KALBAR –Petugas Rutan Kelas IIB Putussibau, Kalimantan Barat, berhasil menggagalkan upaya penyelundupan narkotika jenis sabu yang diselundupkan dengan modus unik, yaitu disimpan di dalam cabai kering. Kejadian ini terjadi pada Selasa, 29 Oktober 2024.
Paket tersebut diketahui ditujukan untuk salah satu warga binaan berinisial F. Kepala Rutan Kelas IIB Putussibau, Effendi, menjelaskan bahwa paket tiba di rutan melalui jasa taksi dan berisi berbagai macam makanan dan minuman.
Temuan Mencurigakan
Petugas yang melakukan pemeriksaan terhadap paket tersebut merasakan ada kejanggalan. “Kami menemukan bungkusan plastik mencurigakan di dalam kemasan cabai kering keriting,” ujar Effendi.

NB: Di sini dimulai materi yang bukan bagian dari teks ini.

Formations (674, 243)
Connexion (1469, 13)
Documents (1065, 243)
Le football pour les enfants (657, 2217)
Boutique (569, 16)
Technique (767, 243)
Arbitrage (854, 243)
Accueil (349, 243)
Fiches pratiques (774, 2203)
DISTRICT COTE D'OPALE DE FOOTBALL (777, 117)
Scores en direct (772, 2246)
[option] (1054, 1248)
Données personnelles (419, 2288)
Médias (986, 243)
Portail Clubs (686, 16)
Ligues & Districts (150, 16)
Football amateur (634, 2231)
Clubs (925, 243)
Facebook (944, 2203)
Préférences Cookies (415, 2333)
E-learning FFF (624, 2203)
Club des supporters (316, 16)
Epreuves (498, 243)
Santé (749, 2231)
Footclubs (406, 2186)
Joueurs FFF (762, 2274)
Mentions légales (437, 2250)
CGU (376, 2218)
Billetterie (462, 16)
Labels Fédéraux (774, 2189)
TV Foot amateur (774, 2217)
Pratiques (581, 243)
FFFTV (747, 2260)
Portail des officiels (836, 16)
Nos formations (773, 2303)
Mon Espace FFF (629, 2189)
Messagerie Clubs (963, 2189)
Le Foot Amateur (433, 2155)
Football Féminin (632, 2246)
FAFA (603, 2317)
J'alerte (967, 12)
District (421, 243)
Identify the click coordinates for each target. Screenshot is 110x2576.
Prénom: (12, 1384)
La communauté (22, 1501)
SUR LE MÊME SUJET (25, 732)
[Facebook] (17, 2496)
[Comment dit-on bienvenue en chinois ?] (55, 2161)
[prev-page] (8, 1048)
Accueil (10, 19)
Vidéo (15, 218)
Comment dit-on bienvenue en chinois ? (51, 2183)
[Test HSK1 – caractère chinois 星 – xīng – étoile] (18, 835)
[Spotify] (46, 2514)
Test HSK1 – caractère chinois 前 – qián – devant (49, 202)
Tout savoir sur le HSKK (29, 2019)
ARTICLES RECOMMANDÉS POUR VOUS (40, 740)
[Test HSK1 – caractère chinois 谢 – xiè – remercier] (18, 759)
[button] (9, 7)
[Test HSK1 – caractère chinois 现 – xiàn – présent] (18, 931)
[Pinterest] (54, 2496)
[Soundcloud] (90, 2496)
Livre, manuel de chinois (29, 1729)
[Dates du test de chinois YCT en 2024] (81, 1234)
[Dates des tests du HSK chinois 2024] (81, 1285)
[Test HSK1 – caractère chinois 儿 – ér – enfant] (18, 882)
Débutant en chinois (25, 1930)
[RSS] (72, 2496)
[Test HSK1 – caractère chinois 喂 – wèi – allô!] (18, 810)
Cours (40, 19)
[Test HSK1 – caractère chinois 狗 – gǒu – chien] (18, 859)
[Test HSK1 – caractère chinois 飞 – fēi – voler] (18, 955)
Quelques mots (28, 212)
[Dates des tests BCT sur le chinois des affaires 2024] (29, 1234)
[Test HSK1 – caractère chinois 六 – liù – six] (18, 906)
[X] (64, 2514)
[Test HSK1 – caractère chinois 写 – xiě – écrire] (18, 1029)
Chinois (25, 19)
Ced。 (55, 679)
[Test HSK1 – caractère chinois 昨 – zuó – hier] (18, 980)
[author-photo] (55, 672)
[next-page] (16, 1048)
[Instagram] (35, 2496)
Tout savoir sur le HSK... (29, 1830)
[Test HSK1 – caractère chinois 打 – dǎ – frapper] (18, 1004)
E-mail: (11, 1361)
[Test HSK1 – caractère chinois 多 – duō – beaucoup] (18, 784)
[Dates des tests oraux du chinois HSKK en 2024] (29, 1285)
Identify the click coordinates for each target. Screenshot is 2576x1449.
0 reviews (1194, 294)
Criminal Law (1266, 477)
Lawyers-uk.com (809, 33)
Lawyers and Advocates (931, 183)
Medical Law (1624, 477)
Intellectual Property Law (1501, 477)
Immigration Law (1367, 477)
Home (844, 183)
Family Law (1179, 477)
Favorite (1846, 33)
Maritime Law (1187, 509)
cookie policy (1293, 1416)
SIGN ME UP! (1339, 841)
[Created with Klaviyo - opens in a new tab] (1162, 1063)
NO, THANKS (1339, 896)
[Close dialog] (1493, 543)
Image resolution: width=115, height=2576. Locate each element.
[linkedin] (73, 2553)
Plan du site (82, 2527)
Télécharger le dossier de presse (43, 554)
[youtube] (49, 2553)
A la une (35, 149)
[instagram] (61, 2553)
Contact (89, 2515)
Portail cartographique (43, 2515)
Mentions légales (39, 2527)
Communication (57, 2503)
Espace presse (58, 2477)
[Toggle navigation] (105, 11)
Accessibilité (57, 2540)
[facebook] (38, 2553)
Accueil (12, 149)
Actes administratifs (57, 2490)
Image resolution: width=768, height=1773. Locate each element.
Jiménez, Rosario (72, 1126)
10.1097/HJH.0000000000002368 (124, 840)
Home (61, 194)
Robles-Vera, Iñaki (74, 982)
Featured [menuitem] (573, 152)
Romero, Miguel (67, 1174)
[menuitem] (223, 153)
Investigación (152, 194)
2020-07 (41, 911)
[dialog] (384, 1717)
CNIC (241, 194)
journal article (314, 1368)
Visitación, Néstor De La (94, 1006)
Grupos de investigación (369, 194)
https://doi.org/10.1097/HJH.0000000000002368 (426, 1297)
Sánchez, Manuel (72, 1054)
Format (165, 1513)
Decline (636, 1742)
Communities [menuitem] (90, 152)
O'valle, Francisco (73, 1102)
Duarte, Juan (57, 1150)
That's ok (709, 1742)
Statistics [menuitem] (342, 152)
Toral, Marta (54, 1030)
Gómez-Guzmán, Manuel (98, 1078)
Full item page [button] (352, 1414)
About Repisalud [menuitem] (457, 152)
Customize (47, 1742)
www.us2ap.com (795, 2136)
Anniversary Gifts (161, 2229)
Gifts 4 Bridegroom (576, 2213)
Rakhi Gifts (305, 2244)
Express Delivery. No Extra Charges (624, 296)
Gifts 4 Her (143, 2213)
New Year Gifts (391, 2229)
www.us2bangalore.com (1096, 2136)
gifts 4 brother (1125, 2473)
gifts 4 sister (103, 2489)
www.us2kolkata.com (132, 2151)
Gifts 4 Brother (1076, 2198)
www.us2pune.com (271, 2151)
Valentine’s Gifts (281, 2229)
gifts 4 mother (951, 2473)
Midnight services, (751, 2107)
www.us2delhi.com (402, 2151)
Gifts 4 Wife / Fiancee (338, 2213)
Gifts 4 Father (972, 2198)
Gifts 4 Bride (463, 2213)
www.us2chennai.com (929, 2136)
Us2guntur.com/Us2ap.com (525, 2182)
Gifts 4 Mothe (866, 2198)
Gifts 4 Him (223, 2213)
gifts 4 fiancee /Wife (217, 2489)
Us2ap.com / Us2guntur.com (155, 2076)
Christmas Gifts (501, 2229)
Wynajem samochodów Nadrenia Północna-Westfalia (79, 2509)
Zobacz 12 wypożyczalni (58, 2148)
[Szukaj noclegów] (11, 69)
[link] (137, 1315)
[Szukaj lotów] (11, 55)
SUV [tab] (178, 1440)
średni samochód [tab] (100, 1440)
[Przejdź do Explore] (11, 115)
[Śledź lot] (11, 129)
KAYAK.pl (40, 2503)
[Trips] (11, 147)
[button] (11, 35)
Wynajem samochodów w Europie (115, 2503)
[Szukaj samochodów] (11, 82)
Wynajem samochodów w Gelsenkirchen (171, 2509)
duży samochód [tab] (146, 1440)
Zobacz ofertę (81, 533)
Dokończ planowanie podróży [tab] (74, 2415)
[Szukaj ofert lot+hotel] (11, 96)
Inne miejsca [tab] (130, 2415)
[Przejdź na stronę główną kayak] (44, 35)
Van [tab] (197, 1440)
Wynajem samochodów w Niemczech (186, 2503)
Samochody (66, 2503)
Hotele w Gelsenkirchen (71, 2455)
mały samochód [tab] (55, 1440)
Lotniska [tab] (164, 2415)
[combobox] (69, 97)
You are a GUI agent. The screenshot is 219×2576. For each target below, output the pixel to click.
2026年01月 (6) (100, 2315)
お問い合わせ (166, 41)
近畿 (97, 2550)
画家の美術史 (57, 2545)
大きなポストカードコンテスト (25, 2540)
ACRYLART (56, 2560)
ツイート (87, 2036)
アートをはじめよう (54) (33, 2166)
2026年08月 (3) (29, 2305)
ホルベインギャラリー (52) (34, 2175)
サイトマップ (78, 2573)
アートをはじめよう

Setelah penemuan tersebut, petugas langsung melaporkan kepada Komandan Jaga serta Kepala Rumah Tahanan (Karutan) untuk ditindaklanjuti. Setelah diperiksa lebih lanjut, ditemukan narkotika jenis sabu yang diperkirakan terdiri dari 7 paket dengan total berat sekitar 3 gram.
Apresiasi dari Kemenkumham
Kepala Kantor Wilayah Kementerian Hukum dan HAM Kalimantan Barat, Muhammad Tito Andrianto, memberikan apresiasi terhadap tindakan cepat dan jeli petugas dalam memeriksa barang yang akan dimasukkan ke Rutan. “Penggagalan ini merupakan bukti nyata komitmen Kemenkumham dalam pemberantasan narkotika,” ungkapnya.
Dengan penggagalan ini, pihak rutan semakin memperkuat langkah-langkah preventif untuk mencegah masuknya narkotika ke dalam lapas, serta menunjukkan keseriusan dalam menjaga keamanan dan ketertiban di dalam rutan.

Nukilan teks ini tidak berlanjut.